这个定理比较重要的一点在于指导如何求解对偶梯度,例如对于\(y\)存在\(x\in\partial f^*(y)\),则\(x\)需要满足

\[\langle x,y\rangle-f(x)=f^*(y)=\max_{\sup \tilde{x}}(\langle \tilde x, y\rangle-f(\tilde x)) \]

那么这时候我们只需要找到\(\tilde{x}\)即可求得对偶函数的梯度。

无约束条件下的算法

BB Algorithm

\[\begin{align} x^{k+1}&=x^{k}-\alpha_k\nabla f(x^k)\\ \alpha_k&=\frac{s_k^Ts_k}{s_k^Ty_k} \end{align} \]

where

\[\begin{align} s^k&=x^k-x^{k-1}\\ y_k&=\nabla f(x^{k})-\nabla f(x^{k-1}) \end{align} \]

Proximal Point Method

\[\begin{align} x^{k+1}&=\arg\min_{x}\{f(x)+\frac{1}{2\alpha_k}\Vert x-x^k\Vert\}\\ &=\text{prox}_{\alpha_kf}(x^k) \end{align} \]

对 \(x\)进行求梯度

\[x^{k+1}=x_k-\alpha_k\nabla f(x^{k+1}) \]

Proximal Gradient Method

\[\min f(x)+g(x) \]

其中\(f\)凸光滑,\(g\)凸不光滑。
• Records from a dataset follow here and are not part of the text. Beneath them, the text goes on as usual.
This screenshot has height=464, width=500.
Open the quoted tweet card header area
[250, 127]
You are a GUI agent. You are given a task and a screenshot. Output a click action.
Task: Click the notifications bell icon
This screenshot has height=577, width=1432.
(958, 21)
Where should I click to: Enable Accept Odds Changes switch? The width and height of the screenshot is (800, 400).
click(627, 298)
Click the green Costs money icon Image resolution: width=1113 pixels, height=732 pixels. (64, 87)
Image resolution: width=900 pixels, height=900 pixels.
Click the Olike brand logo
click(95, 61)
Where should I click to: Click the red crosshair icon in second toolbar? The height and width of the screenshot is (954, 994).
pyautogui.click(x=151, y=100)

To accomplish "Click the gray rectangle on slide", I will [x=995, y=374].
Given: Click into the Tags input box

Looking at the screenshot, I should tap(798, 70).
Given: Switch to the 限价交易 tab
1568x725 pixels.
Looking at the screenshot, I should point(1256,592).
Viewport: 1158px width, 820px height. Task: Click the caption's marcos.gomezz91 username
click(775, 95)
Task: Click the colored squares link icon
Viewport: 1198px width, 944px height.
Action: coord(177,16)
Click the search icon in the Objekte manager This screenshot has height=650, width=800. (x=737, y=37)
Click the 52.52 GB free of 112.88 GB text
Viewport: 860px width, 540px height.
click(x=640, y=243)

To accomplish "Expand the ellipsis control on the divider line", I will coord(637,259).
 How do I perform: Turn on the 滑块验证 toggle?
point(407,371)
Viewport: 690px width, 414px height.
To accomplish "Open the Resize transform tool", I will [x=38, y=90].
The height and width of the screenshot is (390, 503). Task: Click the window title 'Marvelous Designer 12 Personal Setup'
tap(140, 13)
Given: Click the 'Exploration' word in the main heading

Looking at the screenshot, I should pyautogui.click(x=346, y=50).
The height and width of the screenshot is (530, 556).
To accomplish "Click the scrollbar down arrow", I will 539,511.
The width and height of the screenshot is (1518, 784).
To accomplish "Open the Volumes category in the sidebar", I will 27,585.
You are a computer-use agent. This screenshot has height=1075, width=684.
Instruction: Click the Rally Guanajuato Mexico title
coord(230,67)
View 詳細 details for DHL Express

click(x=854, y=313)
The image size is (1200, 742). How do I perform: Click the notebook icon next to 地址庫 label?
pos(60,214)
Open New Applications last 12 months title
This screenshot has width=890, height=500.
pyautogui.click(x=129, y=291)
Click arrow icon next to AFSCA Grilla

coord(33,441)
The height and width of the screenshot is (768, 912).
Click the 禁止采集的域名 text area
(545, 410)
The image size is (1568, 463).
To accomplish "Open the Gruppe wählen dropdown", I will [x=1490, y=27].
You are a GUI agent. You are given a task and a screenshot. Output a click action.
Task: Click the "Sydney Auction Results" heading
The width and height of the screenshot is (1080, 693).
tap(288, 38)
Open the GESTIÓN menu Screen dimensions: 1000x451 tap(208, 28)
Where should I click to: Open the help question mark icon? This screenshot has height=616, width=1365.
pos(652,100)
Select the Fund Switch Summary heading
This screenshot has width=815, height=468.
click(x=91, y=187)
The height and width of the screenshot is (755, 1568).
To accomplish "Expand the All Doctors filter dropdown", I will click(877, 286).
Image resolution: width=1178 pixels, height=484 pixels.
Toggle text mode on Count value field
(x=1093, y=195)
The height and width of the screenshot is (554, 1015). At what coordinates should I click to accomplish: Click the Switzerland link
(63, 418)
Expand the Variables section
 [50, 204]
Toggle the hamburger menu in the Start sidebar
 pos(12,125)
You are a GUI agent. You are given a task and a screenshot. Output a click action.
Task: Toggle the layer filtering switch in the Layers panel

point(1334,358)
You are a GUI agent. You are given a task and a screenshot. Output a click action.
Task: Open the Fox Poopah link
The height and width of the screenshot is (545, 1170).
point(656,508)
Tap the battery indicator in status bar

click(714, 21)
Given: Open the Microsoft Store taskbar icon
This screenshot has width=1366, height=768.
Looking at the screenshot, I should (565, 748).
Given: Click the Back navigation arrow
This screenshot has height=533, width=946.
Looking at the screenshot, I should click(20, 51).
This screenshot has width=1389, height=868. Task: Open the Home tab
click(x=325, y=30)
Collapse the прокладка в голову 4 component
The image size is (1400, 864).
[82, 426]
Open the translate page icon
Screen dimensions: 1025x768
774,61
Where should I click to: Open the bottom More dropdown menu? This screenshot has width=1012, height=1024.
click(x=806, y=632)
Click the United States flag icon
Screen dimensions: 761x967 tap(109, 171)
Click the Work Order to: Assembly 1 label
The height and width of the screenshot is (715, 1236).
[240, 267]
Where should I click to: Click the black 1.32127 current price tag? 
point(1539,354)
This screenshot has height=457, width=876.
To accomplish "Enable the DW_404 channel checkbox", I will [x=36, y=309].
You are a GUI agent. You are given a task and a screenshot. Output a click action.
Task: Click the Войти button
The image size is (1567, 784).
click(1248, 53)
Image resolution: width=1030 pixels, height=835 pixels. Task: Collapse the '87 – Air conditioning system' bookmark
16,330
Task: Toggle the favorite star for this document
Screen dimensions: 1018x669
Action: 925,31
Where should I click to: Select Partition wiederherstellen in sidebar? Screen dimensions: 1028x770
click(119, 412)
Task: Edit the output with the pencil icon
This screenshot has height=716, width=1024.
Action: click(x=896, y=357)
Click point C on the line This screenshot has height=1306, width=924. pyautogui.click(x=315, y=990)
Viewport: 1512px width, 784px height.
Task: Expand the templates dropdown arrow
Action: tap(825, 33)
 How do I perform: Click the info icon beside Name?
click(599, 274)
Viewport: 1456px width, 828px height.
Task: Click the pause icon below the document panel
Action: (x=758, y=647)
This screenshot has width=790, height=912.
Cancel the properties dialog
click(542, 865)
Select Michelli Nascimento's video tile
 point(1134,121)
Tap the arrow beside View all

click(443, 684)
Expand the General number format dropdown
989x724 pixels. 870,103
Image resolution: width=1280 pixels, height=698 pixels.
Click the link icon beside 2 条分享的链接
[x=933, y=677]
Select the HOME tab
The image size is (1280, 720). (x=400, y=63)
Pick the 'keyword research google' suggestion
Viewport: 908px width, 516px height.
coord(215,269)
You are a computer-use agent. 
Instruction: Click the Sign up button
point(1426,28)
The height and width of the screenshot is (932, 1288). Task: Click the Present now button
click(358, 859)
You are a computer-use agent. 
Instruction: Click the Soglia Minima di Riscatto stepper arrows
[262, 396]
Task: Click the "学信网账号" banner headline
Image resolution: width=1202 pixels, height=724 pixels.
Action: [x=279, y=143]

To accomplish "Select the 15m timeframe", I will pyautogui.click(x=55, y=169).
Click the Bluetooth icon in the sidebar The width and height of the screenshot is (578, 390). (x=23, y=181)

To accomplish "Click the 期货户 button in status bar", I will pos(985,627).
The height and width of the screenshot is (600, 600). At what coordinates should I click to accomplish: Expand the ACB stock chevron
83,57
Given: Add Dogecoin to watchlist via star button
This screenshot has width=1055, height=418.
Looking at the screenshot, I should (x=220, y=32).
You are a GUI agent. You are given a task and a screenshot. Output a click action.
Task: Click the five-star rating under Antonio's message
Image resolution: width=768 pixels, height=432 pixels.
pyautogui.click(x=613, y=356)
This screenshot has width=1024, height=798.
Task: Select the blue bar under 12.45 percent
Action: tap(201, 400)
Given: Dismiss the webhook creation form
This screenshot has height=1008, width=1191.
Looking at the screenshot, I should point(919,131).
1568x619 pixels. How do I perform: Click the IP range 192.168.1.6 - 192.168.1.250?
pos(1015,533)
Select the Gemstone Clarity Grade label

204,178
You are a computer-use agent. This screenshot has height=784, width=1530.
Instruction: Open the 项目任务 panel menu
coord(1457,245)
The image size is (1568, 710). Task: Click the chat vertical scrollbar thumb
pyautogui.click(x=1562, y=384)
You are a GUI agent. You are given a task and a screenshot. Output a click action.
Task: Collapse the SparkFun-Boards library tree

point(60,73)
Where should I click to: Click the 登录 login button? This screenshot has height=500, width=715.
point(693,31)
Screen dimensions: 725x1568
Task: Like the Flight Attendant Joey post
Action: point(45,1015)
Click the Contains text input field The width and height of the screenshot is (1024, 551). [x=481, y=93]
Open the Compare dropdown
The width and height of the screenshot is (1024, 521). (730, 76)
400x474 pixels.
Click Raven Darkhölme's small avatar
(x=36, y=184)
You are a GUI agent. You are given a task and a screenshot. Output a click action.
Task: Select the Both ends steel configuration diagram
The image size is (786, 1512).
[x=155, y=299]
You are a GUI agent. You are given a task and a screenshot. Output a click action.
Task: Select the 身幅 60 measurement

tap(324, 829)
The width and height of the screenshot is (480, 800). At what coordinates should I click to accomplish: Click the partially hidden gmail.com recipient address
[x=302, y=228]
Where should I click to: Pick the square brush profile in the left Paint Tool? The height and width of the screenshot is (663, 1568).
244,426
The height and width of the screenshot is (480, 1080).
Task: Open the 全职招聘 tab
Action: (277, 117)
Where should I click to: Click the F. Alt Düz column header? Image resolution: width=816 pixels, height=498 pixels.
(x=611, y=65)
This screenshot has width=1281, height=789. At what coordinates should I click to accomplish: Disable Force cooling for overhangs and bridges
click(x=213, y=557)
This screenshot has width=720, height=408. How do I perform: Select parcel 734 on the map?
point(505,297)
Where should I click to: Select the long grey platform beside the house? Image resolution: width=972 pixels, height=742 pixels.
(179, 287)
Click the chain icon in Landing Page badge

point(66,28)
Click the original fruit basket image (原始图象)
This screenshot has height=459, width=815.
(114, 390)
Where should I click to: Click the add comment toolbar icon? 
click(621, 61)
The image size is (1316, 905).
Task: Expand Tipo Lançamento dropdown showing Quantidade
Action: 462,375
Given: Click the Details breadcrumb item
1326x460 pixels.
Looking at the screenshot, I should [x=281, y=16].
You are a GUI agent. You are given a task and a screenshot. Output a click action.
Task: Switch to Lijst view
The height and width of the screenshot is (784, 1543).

对\(f\)函数进行展开逼近

\[\begin{align}x^{k+1}&=\arg\min_{x}f(x^k)+\langle \nabla f(x^k), x-x^k\rangle+\frac{1}{2\alpha_k}\Vert x-x^k\Vert +g(x)\\ &=\text{prox}_{\alpha_kg}(x^k-\alpha_k\nabla f(x^k)) \end{align} \]

对偶视角

考虑一个线性凸约束问题

\[\begin{align} \min_x & f(x)\\ \text{s.t.}&Ax=b \end{align} \]

构建Lagrange函数

\[\mathcal{L}(x, y)=f(x)+\langle y, Ax-b\rangle \]

令\(d(y)=-\min_{x}\mathcal{L}(x, y)\),则对偶问题为

\[\min_y d(y) \]

对偶梯度上升

利用梯度的方法得到

\[y^{k+1}=y^k-\alpha_k\partial d(y^k) \]

其中

\[\begin{align} d(y)&=-\min_x\mathcal{L}(x,y)\\ &=-\min_x f(x)+y^TAx-y^Tb\\ &=[-\min_x -(-y^TAx-f(x)]+y^Tb\\ &=f^*(-A^Ty)+y^Tb \end{align} \]

\[\begin{align} \partial d(y)=-A f^*(-A^Ty)+b \label{eq:gradient of y} \end{align} \]

利用共轭函数的定理需求共轭函数的梯度,则此时的\(\tilde{x}\)需要满足

\[\begin{align}\tilde{x}&=\arg\max_{\tilde{x}}\{\langle -A^Ty, \tilde{x}\rangle-f(\tilde{x})\}\\ &=\arg\min_{\tilde{x}}\{\langle A^Ty, \tilde{x}\rangle+f(\tilde{x})-y^Tb\}\\ &=\arg\min_x\mathcal{L}(x, y) \end{align} \]

此时的更新方式为,也称对偶梯度上升

Dual Proximal point method

此时\(y\)的更新方式为

\[y^{k+1}=y^{k}-\alpha_k\partial d(y^{k+1}) \]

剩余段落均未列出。